De R. Ribeiro a 10.04.2018 às 14:42
Está a acontecer um outro efeito que tenho imensa infelicidade de assistir que é, aos olhos do público em geral, depois de toda esta perturbação criada por BdC, a mensagem e a missão que vem a lutar constantemente a público, à 5 anos, de transparência no futebol, da limpeza de corrupção, dos agentes desportivos e outros de forma indirecta, que se exige neste desporto está a perder-se por uma verdadeira inundação de "Crise no Sporting".
Não sei se o intuito de BdC era o de elevar-se a si próprio acima de qualquer clube português, tornando-se indispensável na sociedade desportiva em geral, no futebol em particular, ou se tinha uma qualquer outra ideia que não esteja, neste momento, a vislumbrar, mas a verdade é que conseguiu fazer o que nenhum dos adversários tinha conseguido durante ano e meio, que foi o de tirar as atenções para fora dos casos de corrupção que correm termos nos respectivos organismos, minando por completo todo o trabalho que fez em 5 anos, no que à saúde do desporto concerne. Perdeu-se o "mediatismo" nos jogos para perder, nos casos de corrupção e restantes para se falar unicamente na falta de saúde mental do presidente do Sporting relativamente à derrota em Madrid.
Até percebo que seja um caso de exaustão psicológica por falta de resultados visíveis (interpretando que uma taça da carica de nada vale), tendo descarregado naquele post do Facebook toda a frustração por este patamar ainda não alcançado depois de 5 anos à frente dos destinos do clube, tentando eliminar as possíveis suspeitas de incompetência desportiva do seu capote para o capote do plantel. No entanto, acabou por se afundar no seu próprio ego e na necessidade de justificação sem humildade do injustificável, elevando sempre mais ainda o tom de acusação e gritaria virtual quando se pedia um momento de humildade e de contenção.

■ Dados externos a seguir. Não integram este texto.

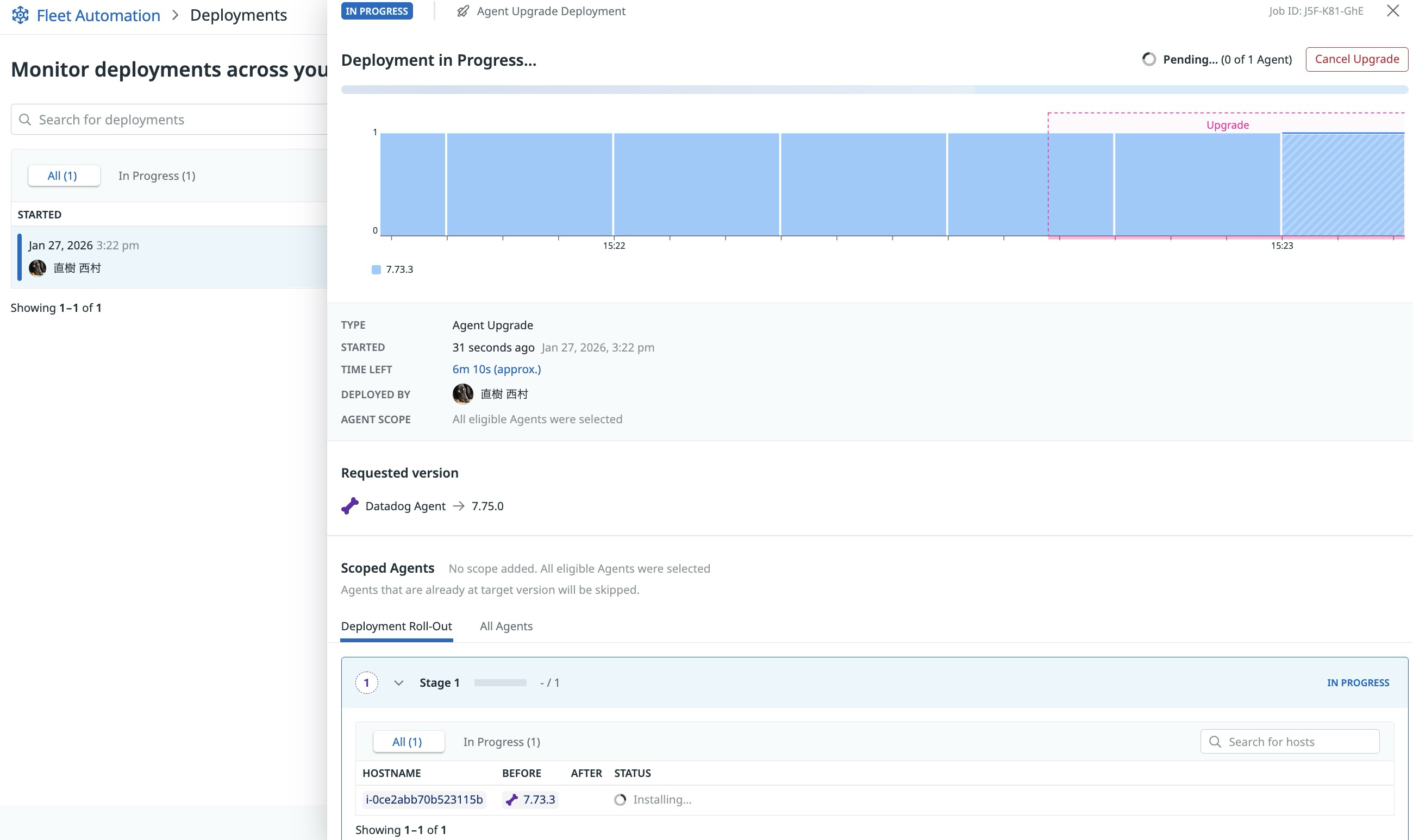Select the All (1) tab inside Stage 1
This screenshot has width=1413, height=840.
tap(408, 742)
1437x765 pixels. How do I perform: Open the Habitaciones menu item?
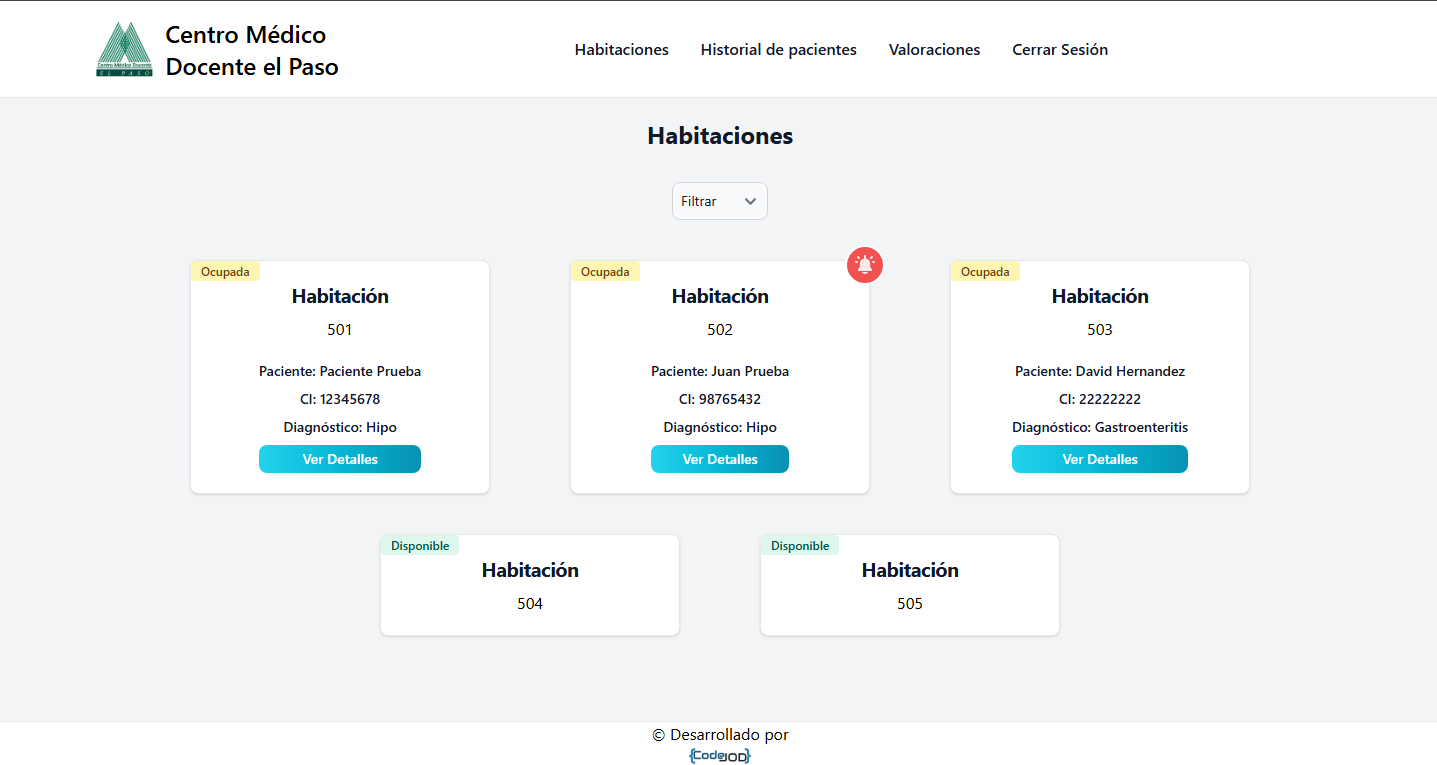pos(621,50)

Se BdC nada tivesse feito ou dito, no final da época, tudo o que se passou neste ano, relativamente à falta de competitividade e de resultados da equipa principal, recairiam sempre na responsabilidade de JJesus, que teve cheque branco para montar uma equipa campeã, tanto no mercado de verão como no de inverno. Se tivesse ficado quieto e sossegado, nunca iriam os adeptos e sócios sportinguistas exigir o seu afastamento antecipado pela falta de resultados, porquanto a equipa sénior de futebol está sem demonstrar resultados, as restantes modalidades estão melhor do que nunca e isso, graças a BdC!
Mais ainda, com a recuperação de um clube do estado em que estava o Sporting para o estado actual (a verificar se todas as informações trazidas a público de saúde financeira se confirmam), seria sempre algo mais complicado ganhar um campeonato logo nos primeiros anos, mas antes, manter um projecto sustentável de aumento de competitividade a longo prazo. Por inerência, os títulos apareceriam.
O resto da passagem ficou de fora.